**Latihan Tertulis**
Salin tanpa mengubah satu huruf pun bagian dari teks tentang konferensi pers Menteri Keuangan yang dibuka dengan kata-kata yang memuat "A. Pengantar" dan ditutup dengan "24 Februari 2023).".
++++ Kutipan Teks
A. Pengantar
Baru-baru ini, Menteri Keuangan -RI Â mengadakan konferensi pers mengenai "Penanganan Internal Sdr RAT" terkait kasus anak pejabat pajak tersebut yang melakukan penganiayaan berat terhadap anak korban dari salah pejabat organisasi masyarakat berpengaruh. Walaupun tindakan tersebut merupakan tindakan pribadi atau kenakalan remaja namun berdampak negatif cukup besar bagi institusi keuangan (bisnis.tempo.co., 24 Februari 2023).
Terhadap kejadian tersebut, Menteri Keuangan, Sri Mulyani mengatakan bahwa ini mejadi refleksi bagi seluruh pegawai Kemenkeu yang berperilaku dengan gaya hidup mewah (hedonism) telah menggerus kepercayaan masyarakat terhadap Kementerian Keuangan, dalam hal ini Direktorat Jenderal Pajak. Perilaku tersebut, kata Sri Mulyani, jelas mengkhianati dan mencederai seluruh jajaran Kementerian Keuangan yang telah bekerja secara jujur, bersih, dan profesional. Karena itu Kementerian Keuangan akan melakukan langkah-langkah korektif untuk menegakkan integritas sekaligus menindak pejabat yang ditengarai melakukan penyalahgunaan wewenang dan posisi, termasuk memperkaya diri sendiri.
++++++++
++++ Kumpulan Data
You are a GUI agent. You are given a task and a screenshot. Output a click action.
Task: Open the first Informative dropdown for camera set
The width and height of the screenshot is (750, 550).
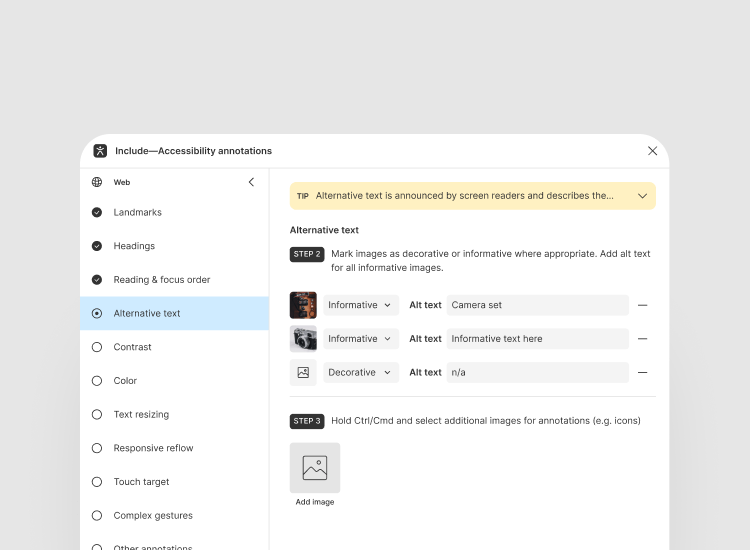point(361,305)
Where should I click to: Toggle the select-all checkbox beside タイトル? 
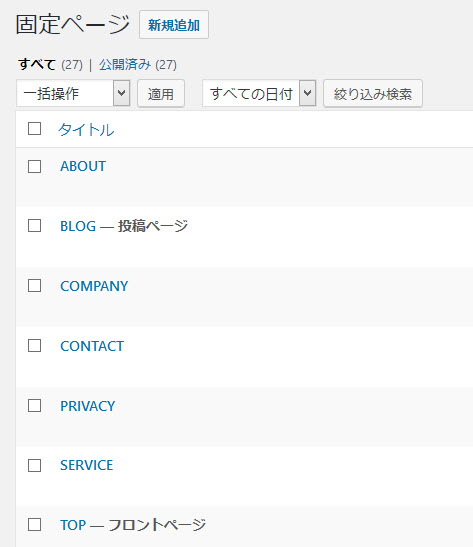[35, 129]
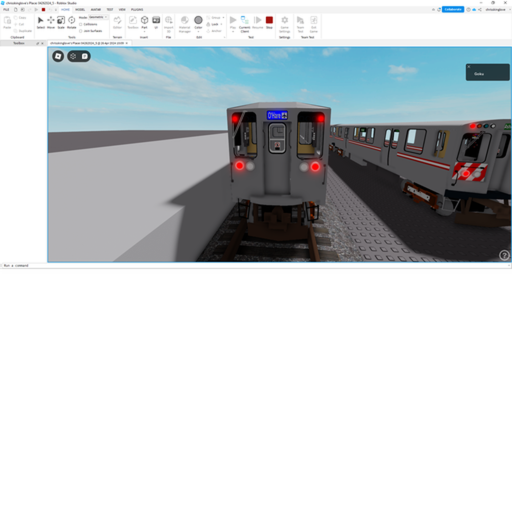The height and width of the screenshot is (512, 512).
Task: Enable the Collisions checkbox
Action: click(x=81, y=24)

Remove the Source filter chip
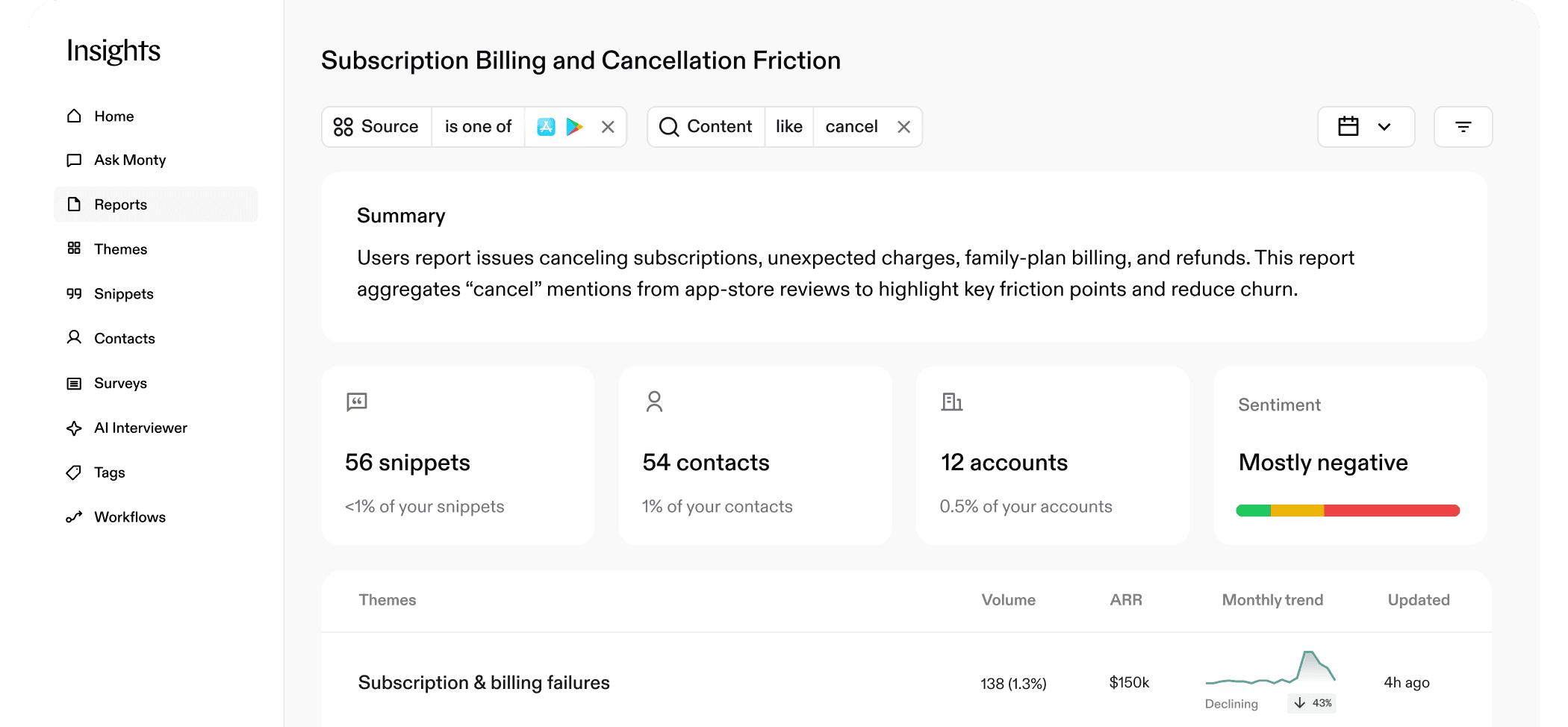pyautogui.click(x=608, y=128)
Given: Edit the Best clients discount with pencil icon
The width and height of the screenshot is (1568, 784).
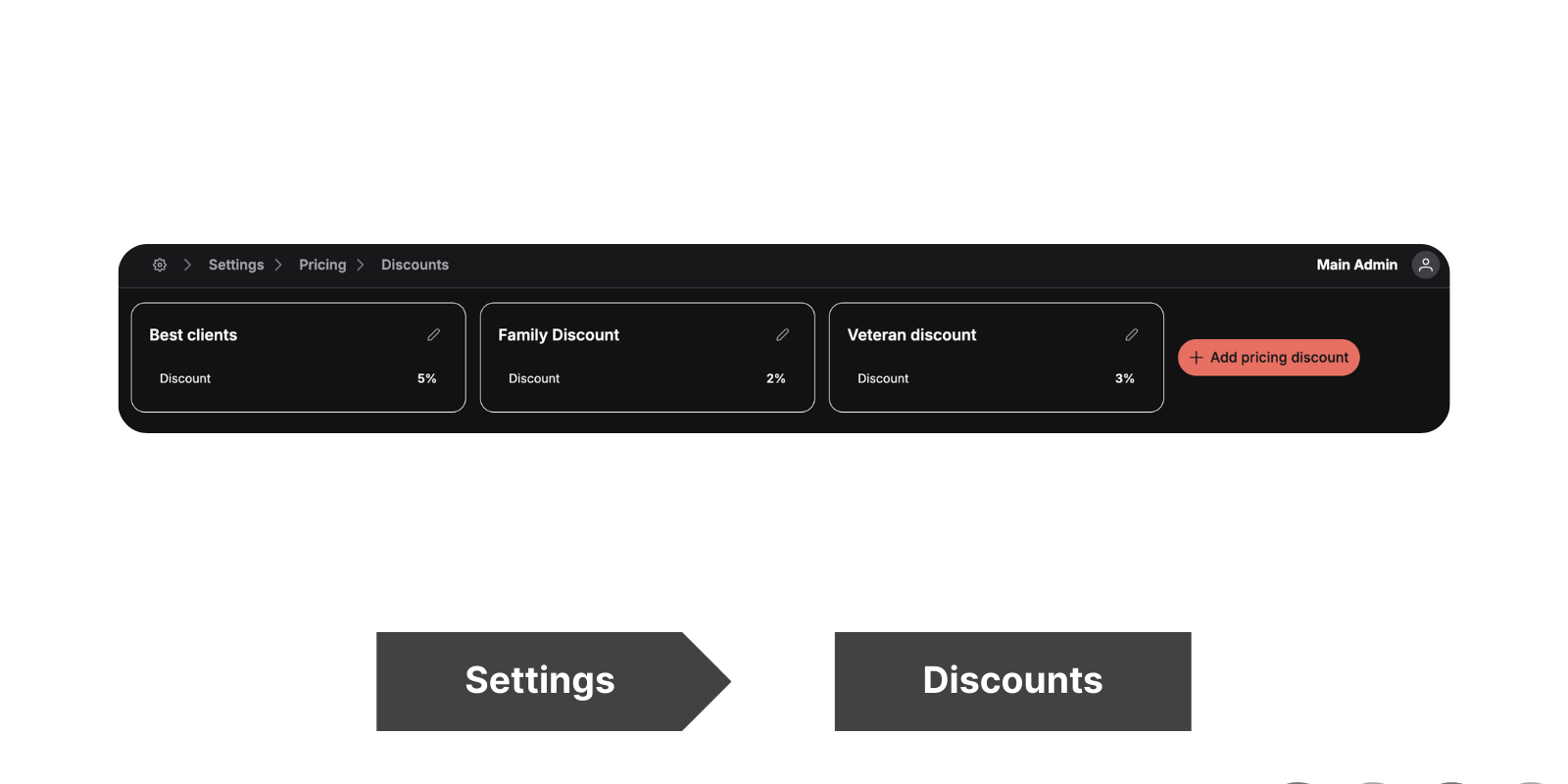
++++++++
**Hasil Latihan**
A. Pengantar
Baru-baru ini, Menteri Keuangan -RI Â mengadakan konferensi pers mengenai "Penanganan Internal Sdr RAT" terkait kasus anak pejabat pajak tersebut yang melakukan penganiayaan berat terhadap anak korban dari salah pejabat organisasi masyarakat berpengaruh. Walaupun tindakan tersebut merupakan tindakan pribadi atau kenakalan remaja namun berdampak negatif cukup besar bagi institusi keuangan (bisnis.tempo.co., 24 Februari 2023).